>> begin Extract provided
Save the World?

By Bob Batch

A long, long time ago when I was a kid growing up in Edgewater, there used to be paper drives.  Someone would go around to all the houses in town and collect old newspapers which they would sell in bulk to raise money for something like the Boy Scouts or some other worthy cause.

Bob Batch

I remember Al Von Dohln being one of the people who would spearhead these initiatives.  Those paper drives were also sanctioned by the Town and that’s probably why the organizers got to use the formidable ‘Edgewater Bull Horn’ which was attached to the top of a car and could be driven through the streets heralding upcoming civic events in a loud and commanding voice which can best be imagined in one of those futuristic novels where the state has taken control of everything.

The Edgewater bull horn is no doubt retired now and on display in The Edgewater Museum next to the statue of Ray Calantoni, the beloved recreation director who made the most use of it.  Today, there would be an alert that comes up on your Iphone to inform you of such events, if there were such events.  Now, presumably, we all recycle.  Don’t we?

The paper drives I’m talking about were a hold-over idea from the sort of initiatives that were used during the Second World War when there were shortages of rubber, tin and whatever.  People had such civic spirit back then that they would scavenge for stuff that was needed in the war effort to help the cause.

In our current situation we have a global problem to which we have not responded quite so enthusiastically.  We don’t have anyone driving through the streets with a bull horn, but maybe we should.  We still don’t recycle and conserve energy as much as we should.

I suppose if you look at the whole of human history one of the patterns that emerges is that societies will consume and deplete resources to the point where they collapse.  Populations have farmed themselves out of existence.  Empires have fallen from famine, and the fortune’s of nations have risen and fallen on the availability of food, and lately, energy.

Back in the days of City States and smaller societies you could at least pick up and move to some place more fertile or less polluted.  Where are we going to go if the whole planet is compromised?  It’s a question that the climate change threat poses and nobody knows how to answer  really.

In the spirit of full disclosure I must admit that I am not a conscientious recycler.  I, and millions of other people like me, don’t make a concerted effort to separate materials I put in the garbage.  If there is a special bin for aluminum cans available, sure, I’ll use it, but if I’ve got to work at it I’m not thinking about the amount of energy wasted, the money being saved or helping the environment.
>> end Extract provided
>> begin Data supplied
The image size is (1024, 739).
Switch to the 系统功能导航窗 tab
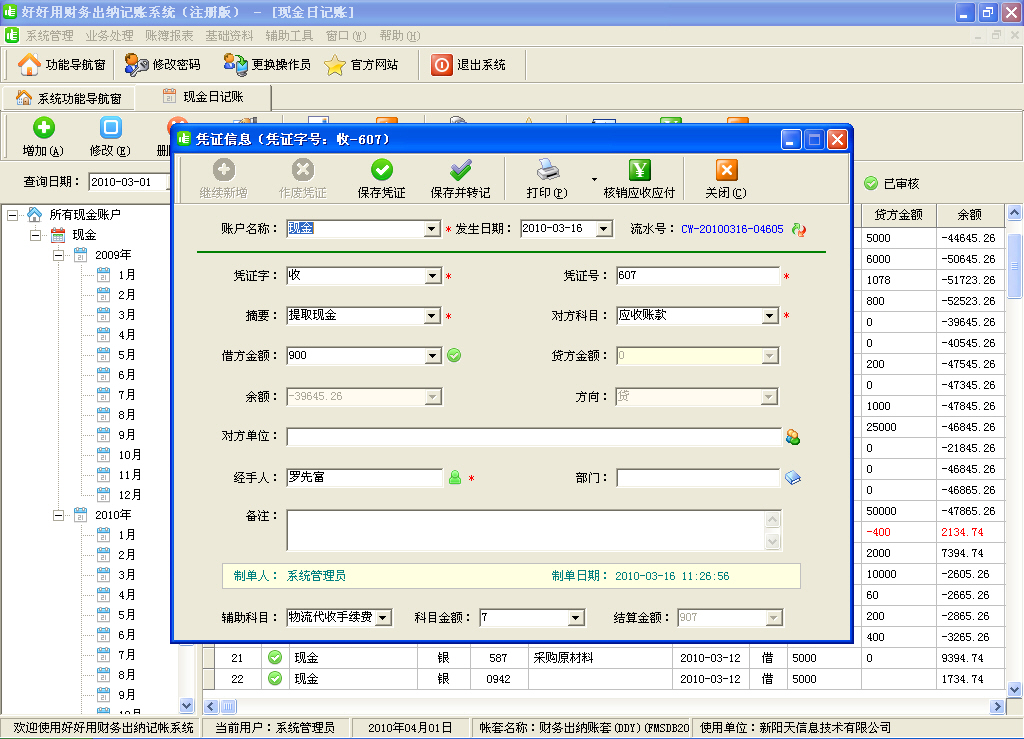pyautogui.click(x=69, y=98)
>> end Data supplied
>> begin Data supplied
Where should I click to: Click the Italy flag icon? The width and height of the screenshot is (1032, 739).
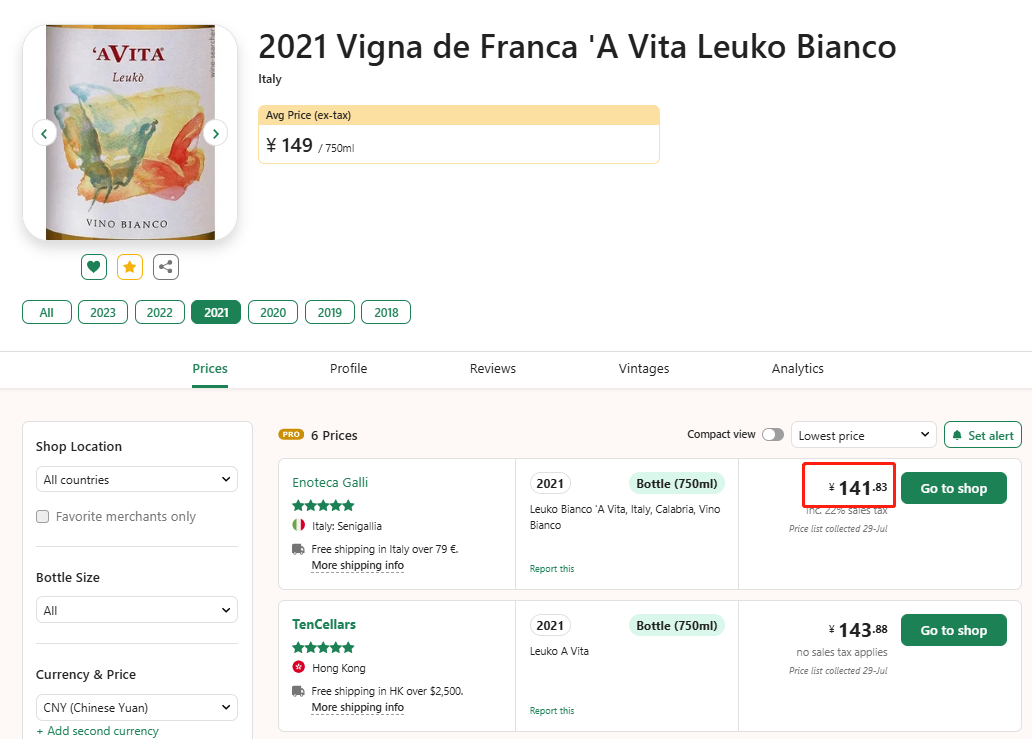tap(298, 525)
>> end Data supplied
>> begin Data supplied
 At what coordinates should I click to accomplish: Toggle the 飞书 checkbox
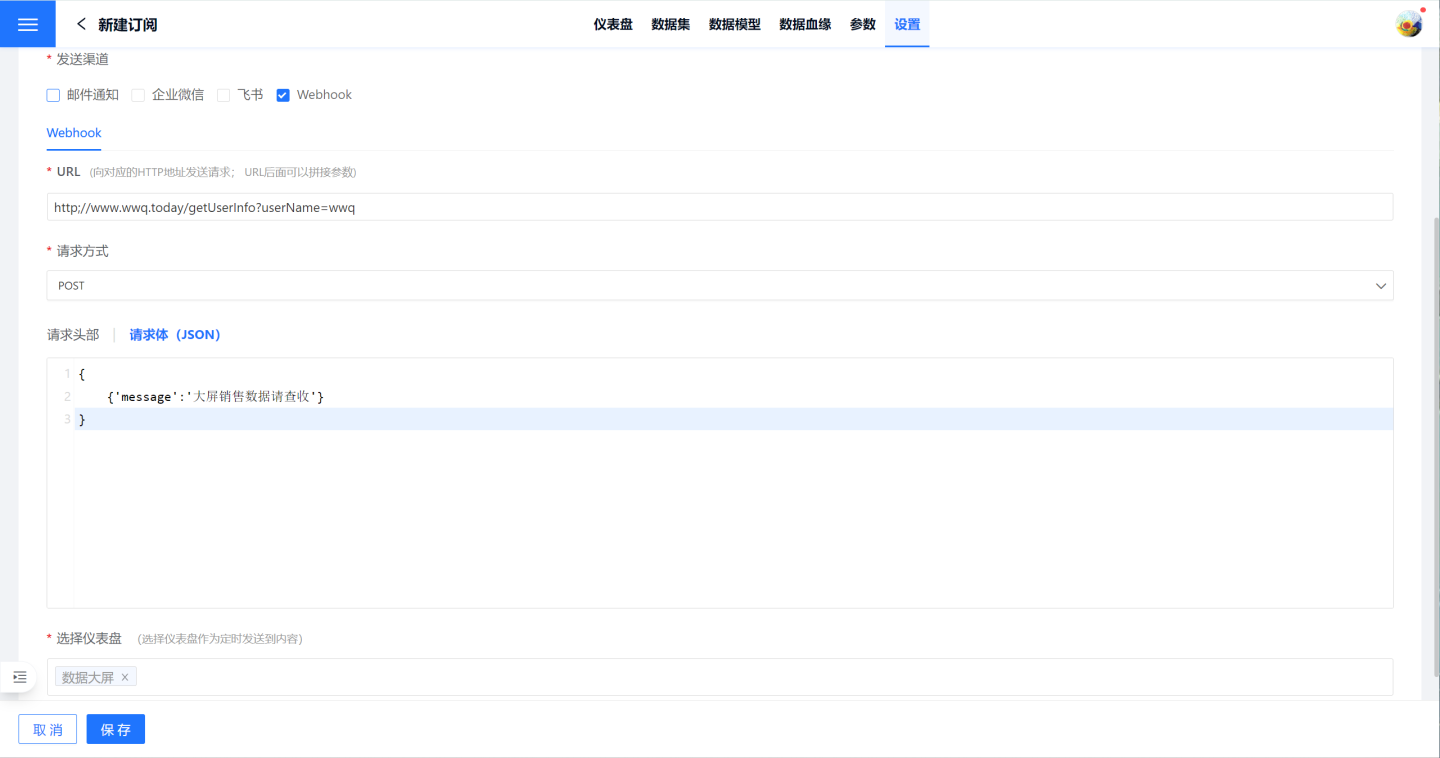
>> end Data supplied
_Problems and tasks_
[1] Arrange the part of the listing from the line containing "Where should I" through the line containing "tap(298, 525)" as a JSON list of strings, one per line, omitting blank lines and the pictures.
[2] Pick up the essay on recycling and paper drives after its final sentence and continue it.
The essay and the listing were drawn from unrelated sources.

_Response list_
[1]
[
  "Where should I click to: Click the Italy flag icon? The width and height of the screenshot is (1032, 739).",
  "tap(298, 525)"
]

[2]
Somehow in our society, and I see this in myself, we’ve come to equate recycling with these down and out homeless people that roam the streets of the city with shopping carts collecting bottles and aluminum cans.  Maybe we need more of them with bull horns.

One of the great fantasies in modern literature, such as it is (I mean comic books and action movies) is the protagonist single handedly saving the world from some evil menace or threat.  We’ve all imagined what it would be like to be a James Bond character defusing the bomb that was going to blow up the world at the very last second.

In reality we are not very likely to be in that position – ever. But collectively we can save the world.  It’s not as glamorous as taking on hordes of ninjas in your tuxedo, but every little bit that each one of us does can collectively make a lot of difference.

This was something that previous generations were somehow more aware of.  Or at least if they weren’t exactly aware of it, they were more inclined to see themselves as part of a greater whole.  Maybe it’s not such a great thing when you’re marching off to be slaughtered in Trench Warfare, but it has its virtues if it can be applied to building things and working together.

One of the things that has probably been lacking in all the efforts to get the whole population on board for conservation and recycling that it is not a war on or conquest of something.  Unfortunately, that is the best motivation for any type of effort we undertake, both here in our country and globally.

We are always engaged in things like ‘The war on poverty’, ‘The conquest of space’, ’The battle of the sexes’, you name it, everything is a conflict.  That’s been the trouble with saving the world, there is no enemy to conquer but ourselves.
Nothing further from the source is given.